New Law Defines Who Is An Independent Contractor – And Who Is Not
If your business is a California corporation, you should be aware that a new law takes effect January 1, 2020 that changes the definition of who is eligible to be classified as an independent contractor.
The Legislature and the Governor has expanded and refined a rule first announced by the California Supreme Court. It’s important to note that the full effect of the law will not be automatic or realized overnight. State courts will interpret how the law applies to specific cases, with each new decision illuminating the law.
The legislature expects the measure to cause what could be millions of California workers to be reclassified as employees and to increase revenue to government coffers in the form of previously avoided payroll taxes and premiums for Workers’ Compensation, Social Security, unemployment and disability insurance.
At the heart of the law is a revised “ABC Test” that prohibits a hiring entity from classifying a worker as an independent contractor unless the hirer can establish that:
(A) The hiring entity does not control or direct the worker in performing the work in fact or under the terms of a contract.

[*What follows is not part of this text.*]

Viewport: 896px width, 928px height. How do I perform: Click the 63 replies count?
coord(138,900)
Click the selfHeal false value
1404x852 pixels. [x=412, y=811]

(B) The work performed is outside the “usual course” of the hiring entity’s business.
(C) The worker is customarily engaged in an independently established trade, occupation, or business of the same nature as that involved in the work performed.
It will be especially challenging for the best-known players in the gig economy (Uber, Grubhub) to satisfy parts B and C.
The law, however, excludes numerous types of work. Among the exceptions are licensed physicians, lawyers, engineers, accountants, and private investigators, certain marketing and human relations professionals, and licensed manicurists and barbers who can meet certain conditions.
The new law also excludes any “bona fide business-to-business contracting relationship under which a sole proprietor, partnership or other form of business that provides service to another business (i.e., an ad agency). The contracting business to which services are provided must satisfy 12 criteria to avoid application of the ABC Test (including showing that the business service provider “actually contracts with other businesses to provide the same or similar services and maintains a clientele without restrictions from the hiring entity.” The business service provider can set or negotiate its own rates and set its own hours and location.
Independent contractor status of the types of work excluded will be evaluated under the California Supreme Court’s “Borello Test,” from a 1989 decision. Under the test, the hiring entity’s right to control how the work is done (Part A) is the most important factor in determining employment status. The test also recognizes whether the work is part of the regular business of the hiring entity (Part B) and whether the worker is engaged in an occupation or business distinct from that of the hiring entity (a variation of Part C).
Other factors include whether the worker provides his or her own tools and whether the work requires special skills. The hiring entity need not satisfy every part of the Borello test to establish a bone fide independent contractor relationship.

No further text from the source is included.